Since the highest voltammetric signal of CU was its reduction peak (c1) recorded at the sixth DPV scan at PGE_HB in 0.05 mol × L⁻¹ H₂SO₄ (Figure S3), this was further exploited for the quantification of this antioxidant. The influence of the analyte concentration varied from 5.00 × 10⁻⁸ to 5.00 × 10⁻⁶ mol × L⁻¹ CU, and the variation of the maximum height of this peak (c1) was investigated (Figure 4). A linear dependence between the intensity of this peak (I_pc1) and the analyte concentration was observed for the entire concentration range tested.

The limits of detection (LOD) and quantification (LOQ) were calculated as 3.3 × σ/S and 10 × σ/S, respectively, where σ represents the standard deviation of the signal measured for the concentration corresponding to the lowest value of the linear range, and S stands for the slope of the calibration graph. The obtained LOD and LOQ values were 2.12 × 10⁻⁸ mol × L⁻¹ CU and 6.42 × 10⁻⁸ mol × L⁻¹ CU, respectively.

Compared to the performance characteristics of other electrochemical sensors published in the literature for CU quantification (Table 3), PGE_HB presents a range of linearity (two orders of magnitude) and an LOD (at the 10⁻⁸ mol × L⁻¹ level) similar to or even better than those of other electrodes, even when modified with different (nano)materials.

The repeatability of the cathodic response of CU at PGE_HB, expressed as the relative standard deviation (RSD%) assessed for 5.00 × 10⁻⁸ mol × L⁻¹ CU (0.018 ppm) and 5.00 × 10⁻⁷ mol × L⁻¹ CU (0.184 ppm), considering the peak current recorded in the sixth scan at five different pencil leads, was 9.11% and 4.17%, respectively. These values were within the accepted limits, which indicate an RSD% value of 11 for an analyte concentration of 1 ppm [76].
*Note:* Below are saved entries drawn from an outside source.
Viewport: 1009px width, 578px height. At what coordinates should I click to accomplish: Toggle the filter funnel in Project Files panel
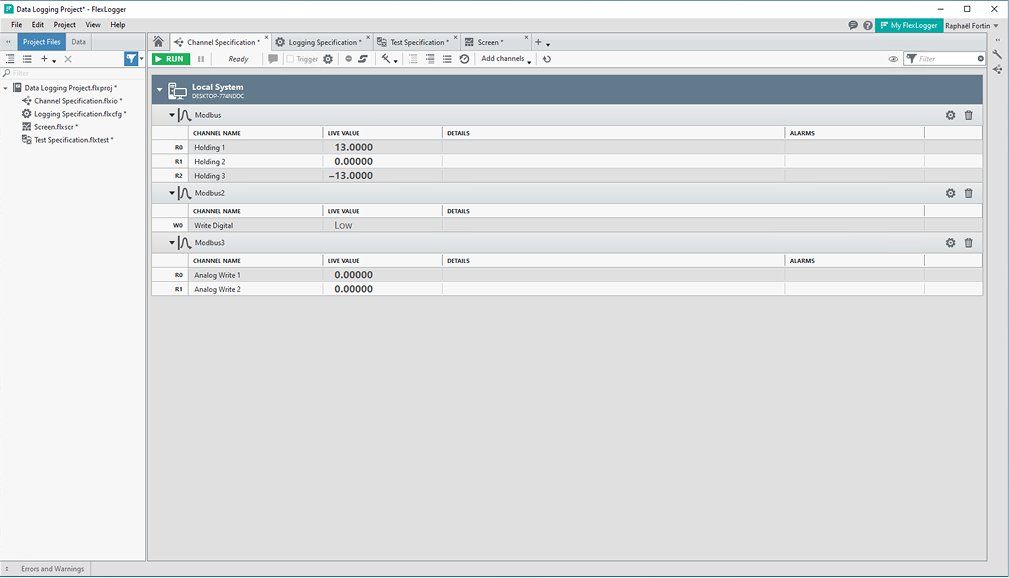[131, 59]
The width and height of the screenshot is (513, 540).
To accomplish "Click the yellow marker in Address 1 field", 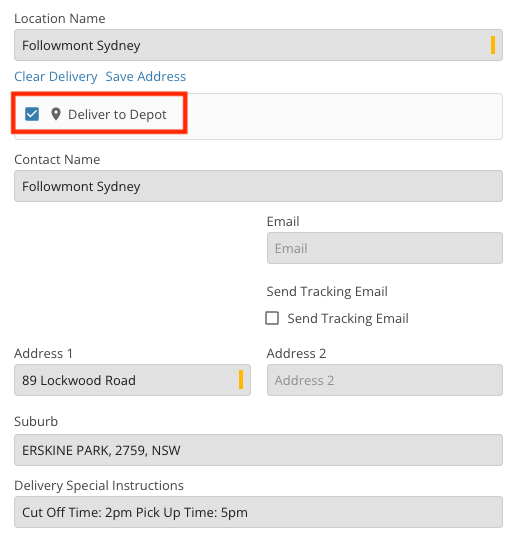I will click(241, 380).
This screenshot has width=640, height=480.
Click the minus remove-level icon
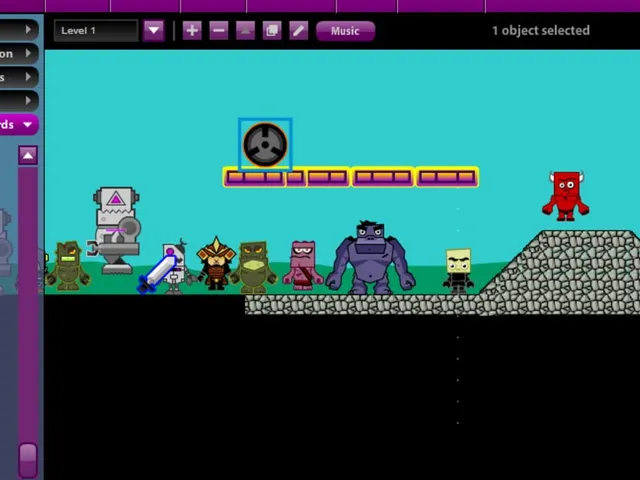(x=219, y=31)
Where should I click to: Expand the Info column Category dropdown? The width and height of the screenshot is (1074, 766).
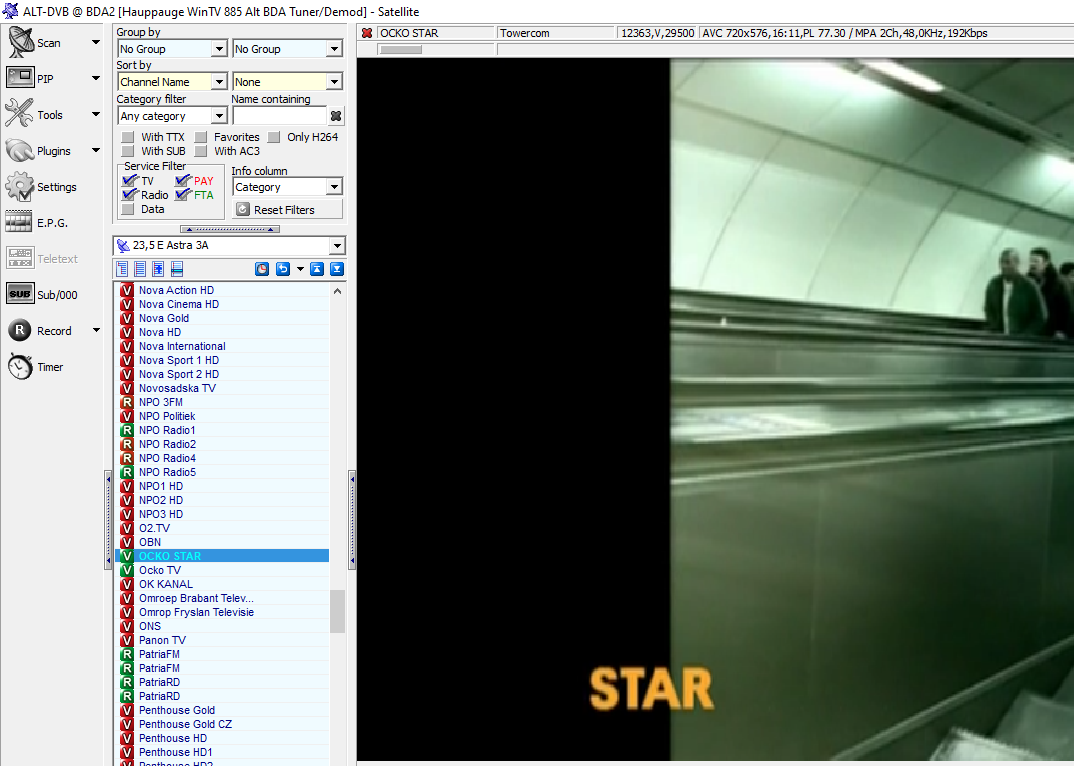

3.4. Analytical Application of PGE_HB to CU Quantification in Real Samples

The analytical application of the developed DPV method at PGE_HB was tested by assessment of the CU content of dietary supplement capsules. The sample solution of dietary capsules was prepared as previously described in Section 2. The multiple standard addition method was applied. The cathodic peak currents (I_pc1) measured at PGE_HB during the sixth scan for the sample solution, before and after each of the three standard additions of CU stock solution (Figure 5), were used to calculate the CU of the analyzed preparation. The DPV curves of the diluted sample solution presented only a reduction signal with the peak potential characteristic for CU. This signal increased with the addition of the CU standard solution. The CU content of the dietary supplement capsules calculated from the experimental data, considering the mass of the sample taken in the analysis and the dilutions carried out, was compared with that claimed by the manufacturer. The analysis was performed in triplicate. An average recovery of 99.28% with an RSD% of 2.04% was obtained.

3.5. Theoretical Calculations

In aqueous acidic solutions at low pH values, CU predominates in its β-diketone form [1,77], fully protonated [78], as depicted in Figure 1.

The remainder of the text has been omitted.